Wildlife conservationists have called on China to reinstate the ban, saying it undermines international norms. But Beijing has defended its decision, claiming the animal parts are useful for scientific research.
Lu said prior regulation did not take into consideration the "reasonable needs of reality." He claimed that rhinoceros horns and tiger bones are useful for medical treatment and scientific research.
China's State Council announced on Monday that it would allow the previously banned animal products to be sold under strict controls.
"Under the special circumstances, the regulation on the sales and use of these products will be strengthened, and any related actions will be authorized, and the trade volume will be strictly controlled," the State Council said.
'Increase the slaughter'
However, wildlife conservationists have firmly criticized the decision, saying it undermines decades of work to rehabilitate endangered species.
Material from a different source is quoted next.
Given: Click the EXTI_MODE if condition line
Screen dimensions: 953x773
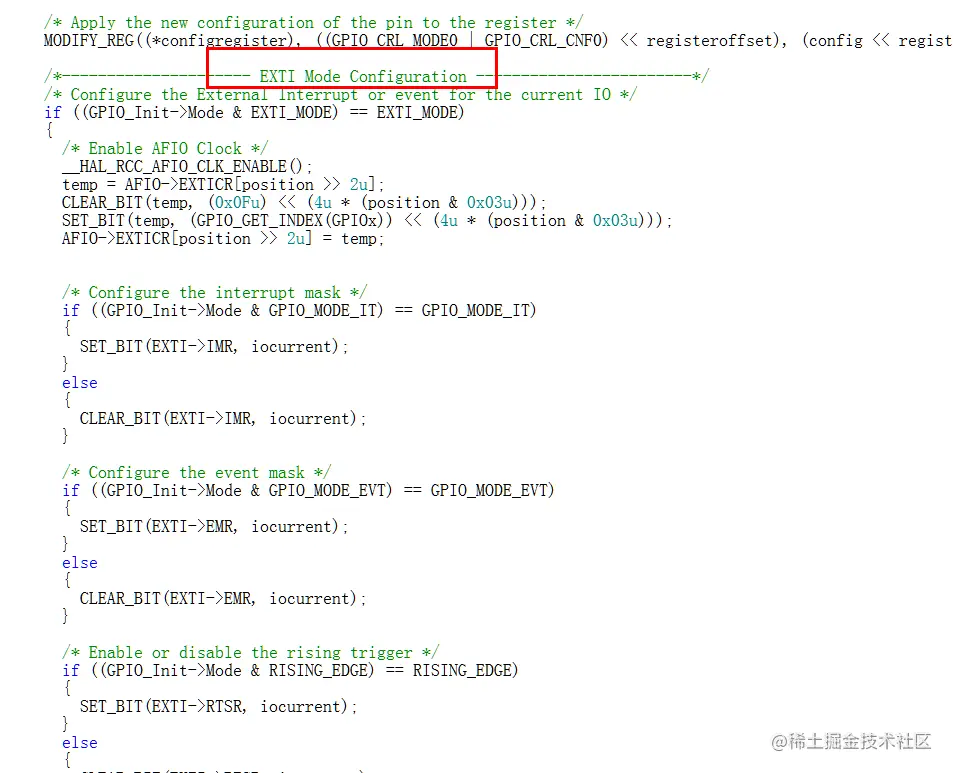Looking at the screenshot, I should pos(254,112).

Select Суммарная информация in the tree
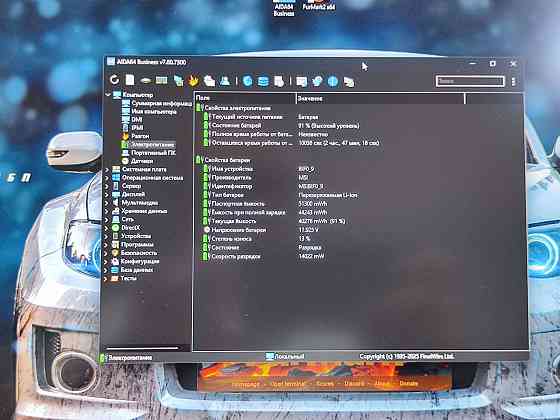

Charlie Mayhew, chief executive of the UK-based Tusk conservation charity, told DW his organization views the decision "with the greatest concern."
"China will no doubt look to hide behind the fact that they say this only applies to farmed rhino, but they do not have enough rhino in China to begin to satisfy consumer demand for rhino horn," Mayhew said.
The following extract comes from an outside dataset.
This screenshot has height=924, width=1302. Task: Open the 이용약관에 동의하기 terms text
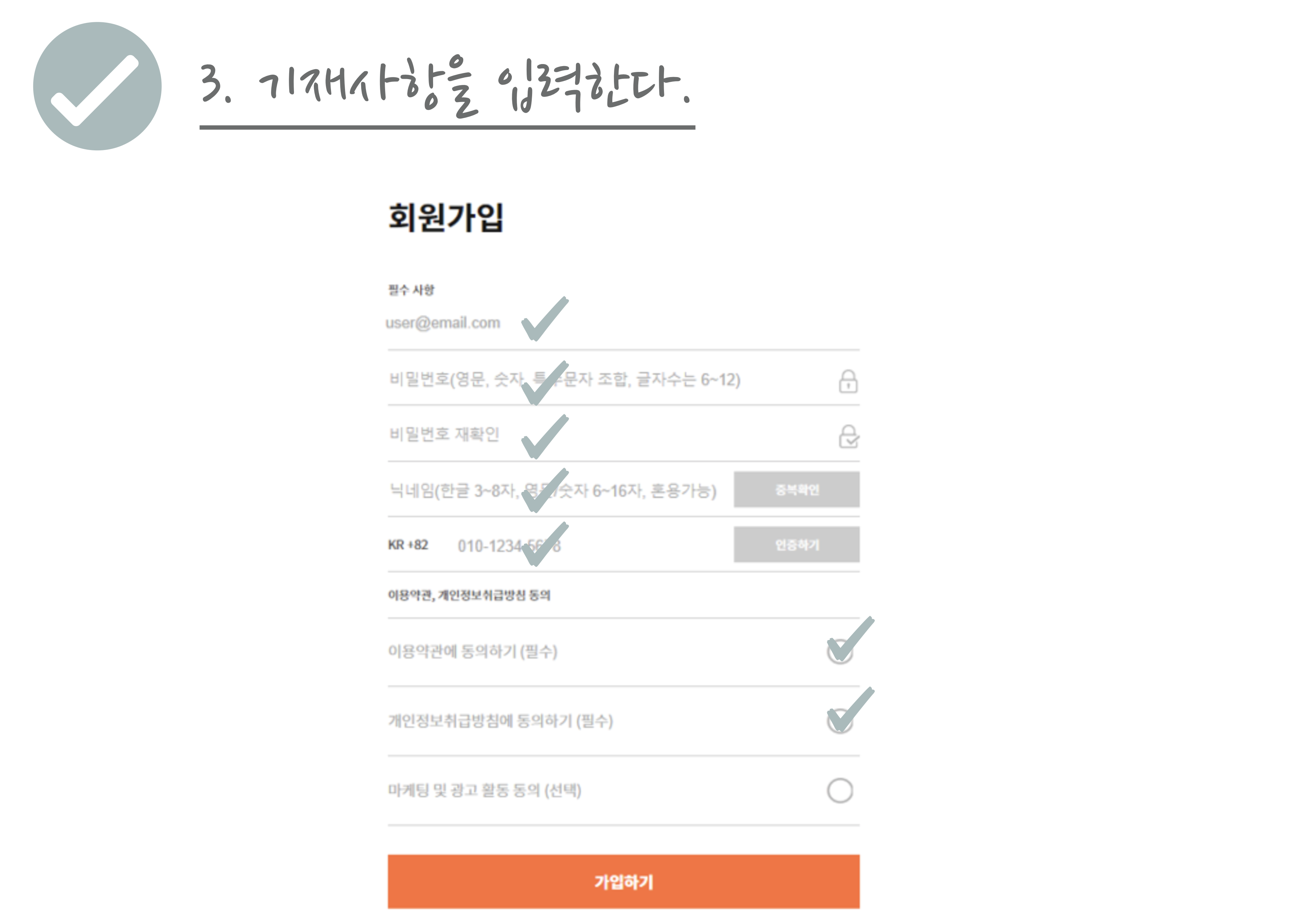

"As such, the market will look to Africa to supply the trade and the criminal networks that already exploit this market will increase the slaughter of a species that is at high risk of extinction unless we eradicate the trade outright."
Demand for rhinoceros horns and tiger parts has been buoyed by their incorporation into traditional Chinese medicine despite scientific studies that have shown they offer no additional health benefits.
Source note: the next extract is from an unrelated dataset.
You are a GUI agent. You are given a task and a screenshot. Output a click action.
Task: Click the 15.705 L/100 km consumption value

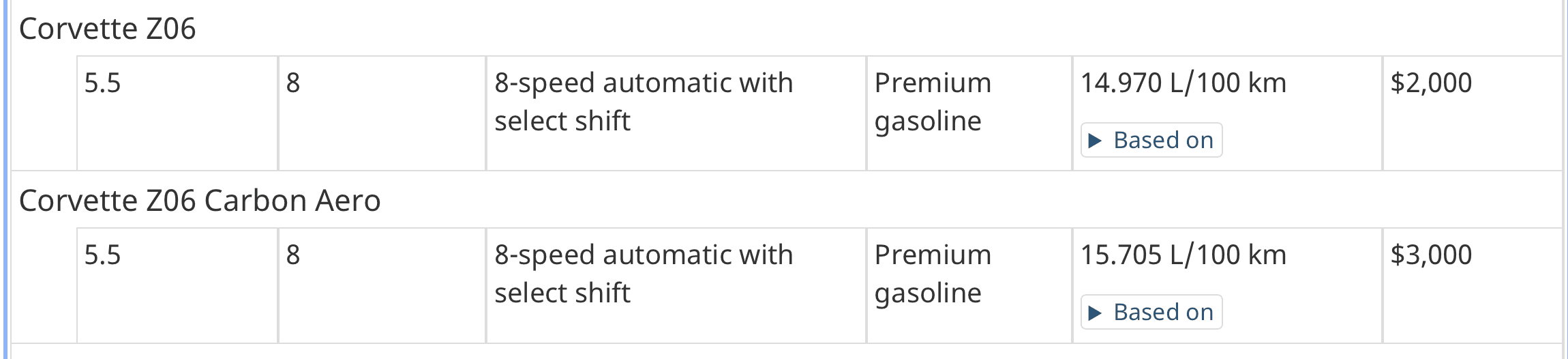tap(1183, 255)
"The Chinese should be encouraged to educate consumers that there is absolutely no proven medical benefit or magical healing powers contained within either rhino horn or tiger bone," Mayhew said.
He told DW that Beijing should review their decision and swiftly reimpose a ban on the sale of such animal products, adding that "the world has consistently outlawed the reintroduction of any international trade" under global conservation rules.